Keep everything from the both tables, and use `NULL` where there is not a match:

In [None]:
%%sql
SELECT *
FROM s FULL JOIN t ON s.id = t.id;

### Aliasing in Joins

Let's return to the IMDB dataset. Now, we'll consider two tables: `Title` and `Rating`.

In [None]:
%sql imdb

When working with tables that have long names, we often create an **alias** using the `AS` keyword (much like we did with columns in the previous lecture). This makes it easier to reference these tables when performing a join.

In [None]:
%%sql
SELECT primaryTitle, averageRating, genres, 
FROM Title AS T INNER JOIN Rating AS R
    ON T.tconst = R.tconst
WHERE CAST (numVotes AS INT) > 100 
ORDER BY averageRating DESC
LIMIT 10;

The `AS` keyword is optional – omitting it will still create an alias. We typically include `AS` to make our queries more readable.

Work instructions »
#1 Quote the SQL joins lecture notes between "Let's return to" and "performing a join.", inclusive.
#2 Write a continuation of the SQL joins lecture notes, starting after their final sentence.

Supplied material »
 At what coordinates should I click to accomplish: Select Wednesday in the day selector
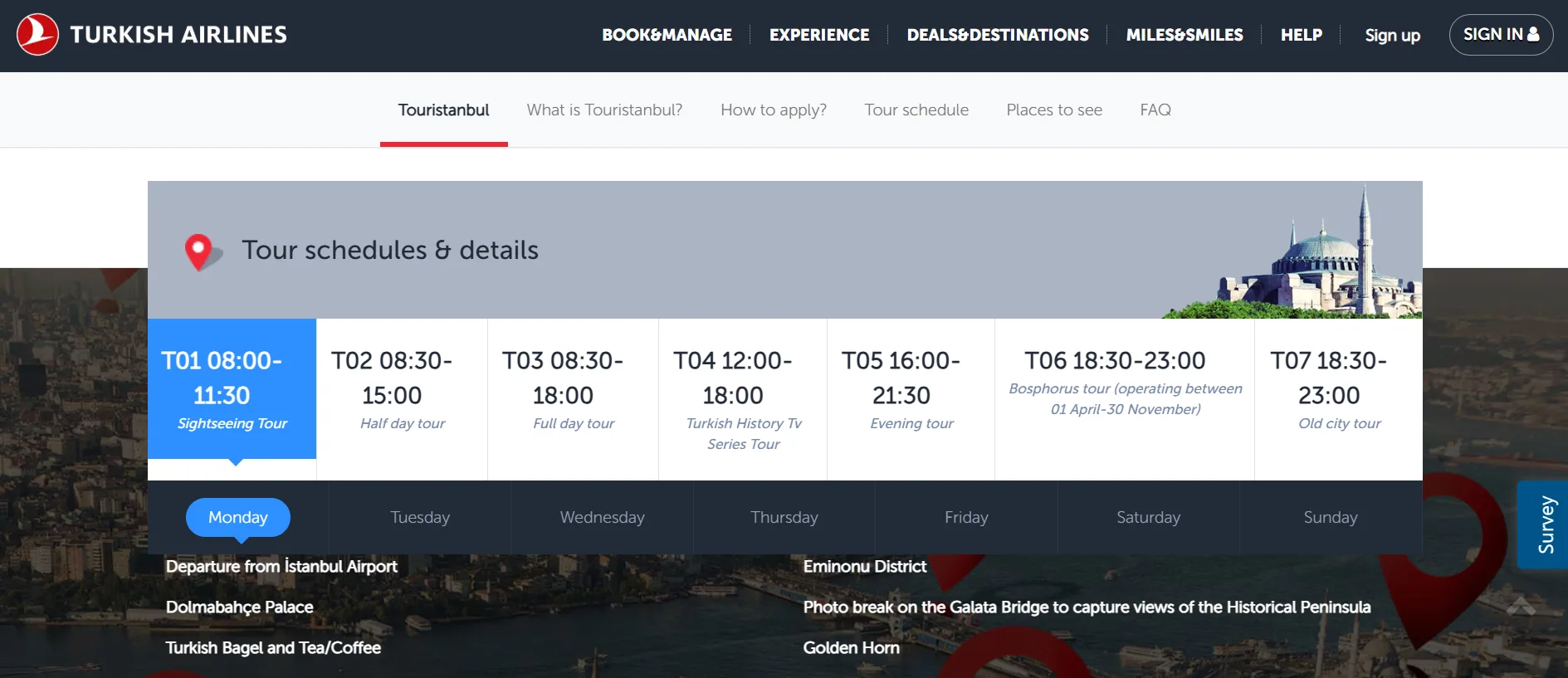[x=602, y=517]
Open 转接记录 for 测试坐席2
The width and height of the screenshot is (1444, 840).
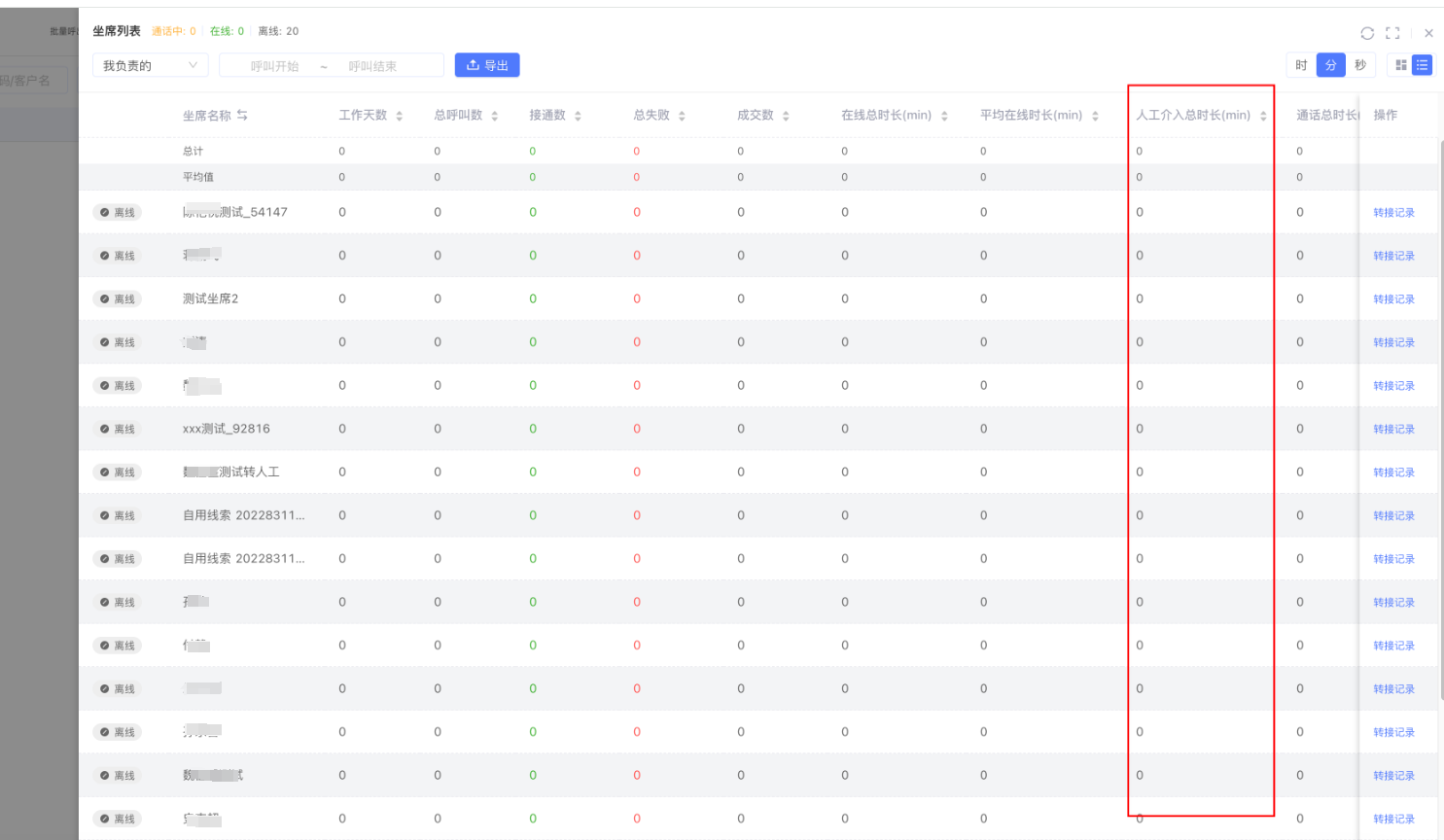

Answers below »
#1
Let's return to the IMDB dataset. Now, we'll consider two tables: `Title` and `Rating`.

In [None]:
%sql imdb

When working with tables that have long names, we often create an **alias** using the `AS` keyword (much like we did with columns in the previous lecture). This makes it easier to reference these tables when performing a join.

#2
In [None]:
%%sql 
SELECT primaryTitle, averageRating
FROM Title T INNER JOIN Rating R
    ON T.tconst = R.tconst
WHERE CAST (numVotes AS INT) > 100 
ORDER BY averageRating DESC
LIMIT 10;

Referencing columns using the full or aliased table name is important to avoid ambiguity. Suppose the tables we are trying to join both include a column with the same name, like the `tconst` columns present in both the `Title` and `Rating` tables of the IMDB database. If we do not specify which table's column we wish to reference, SQL will not be able to process our query.

In the cell below, it is unclear if we are referring to the `tconst` column from the `Title` table or the `tconst` column from the `Rating` table. SQL errors.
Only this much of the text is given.